Penghargaan tersebut diserahkan langsung oleh Menteri Perdagangan RI, Budi Santoso, kepada Pemerintah Kota Depok yang diterima oleh Asisten Perekonomian dan Pembangunan Setda Kota Depok, Mohammad Fitriawan, Kamis (27/11/2025).

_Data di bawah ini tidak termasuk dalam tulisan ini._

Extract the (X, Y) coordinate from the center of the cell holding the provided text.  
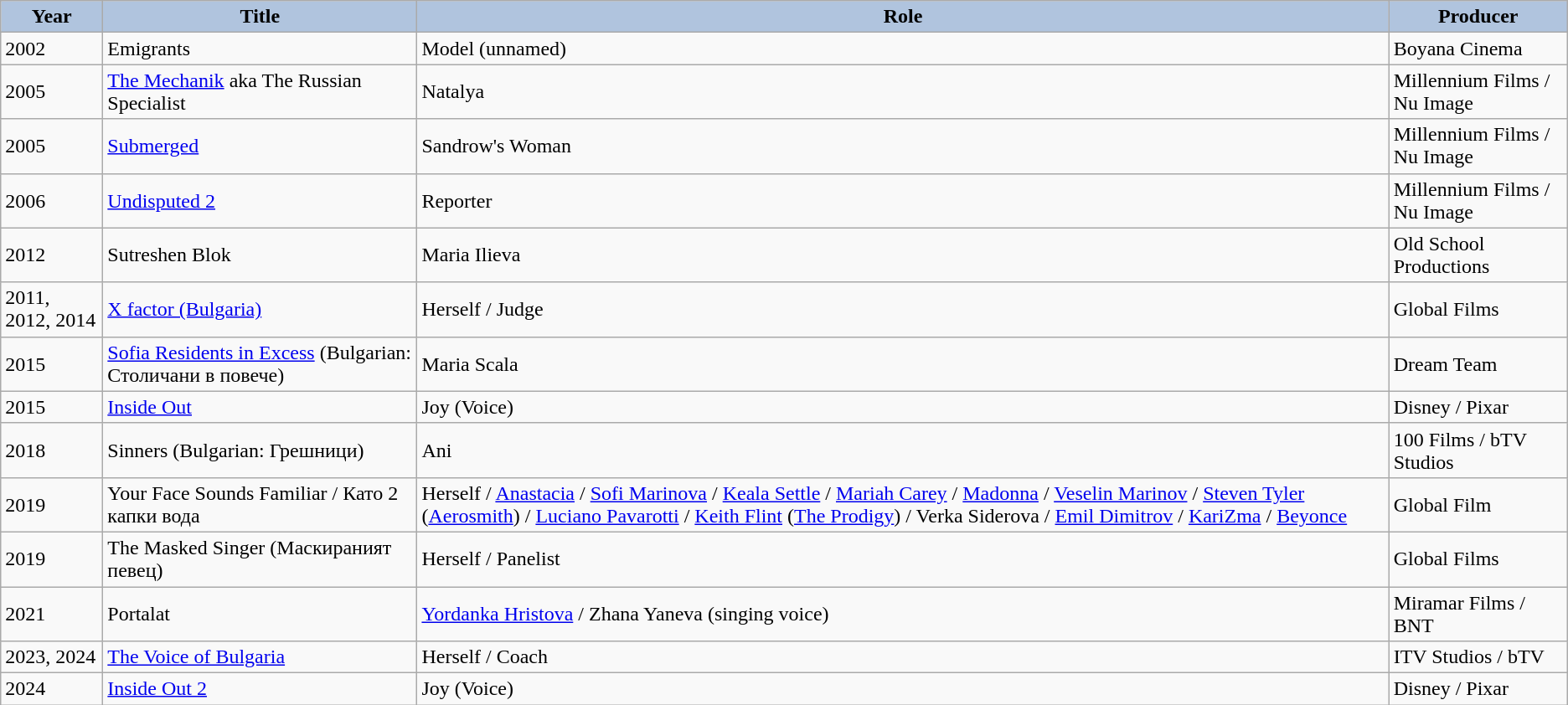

Asisten Perekonomian dan Pembangunan Setda Kota Depok, Mohammad Fitriawan mengatakan, predikat DTU merupakan bukti nyata komitmen Pemkot Depok, melalui UPTD Metrologi Legal dalam memberikan perlindungan menyeluruh bagi konsumen sekaligus menciptakan sistem perdagangan yang sehat, jujur, dan transparan.
“Alhamdulillah bersyukur dan terima kasih. Ini hasil kerja kolektif. Komitmen kami diwujudkan melalui peningkatan kinerja dan inovasi pelayanan tera dan tera ulang untuk seluruh alat ukur, takar, timbang, dan perlengkapannya,” kata Fitriawan.

“Tujuannya untuk memastikan masyarakat terlindungi dan pelaku usaha menjalankan bisnis secara fair,” tambahnya.
Fitriawan menjelaskan, Pemkot Depok akan terus memperkuat pengawasan di lapangan guna memastikan seluruh pelaku usaha mematuhi ketentuan metrologi legal.
Termasuk menjamin kepastian hukum bagi penggunaan UTTP (alat ukur, takar, dan timbang) di berbagai sektor perdagangan.
“Kami bersama disdagin akan memperketat pengawasan terhadap ketertiban dan kepatuhan pelaku usaha, terutama pada kualitas barang yang diperdagangkan, termasuk barang dalam keadaan terbungkus (BDKT). Semua ini demi kepercayaan publik dan keberlanjutan kegiatan ekonomi di Majalengka,” ucapnya.
Sementara itu Kepala Dinas Perdagangan dan Perindustrian (Disdagin) Kota Depok Dudi Mi’rad menambahkan, dengan diraihnya predikat Daerah Tertib Ukur 2025, Kota Depok masuk dalam jajaran Daerah yang telah berhasil membangun ekosistem perdagangan berintegritas serta memberikan rasa aman bagi konsumen dan pelaku usaha.

Dudi menuturkan, UPTD Metrologi Legal telah melaksanakan berbagai kegiatan, mulai dari tera keliling, pengawasan alat ukur di SPBU, posyandu, pasar, hingga pemeriksaan Barang Dalam Keadaan Terbungkus (BDKT).
“Pemkot Depok ingin memastikan masyarakat mendapatkan kepastian dan kenyamanan melalui alat ukur yang sesuai standar dan akurat,” pungkasnya. (**).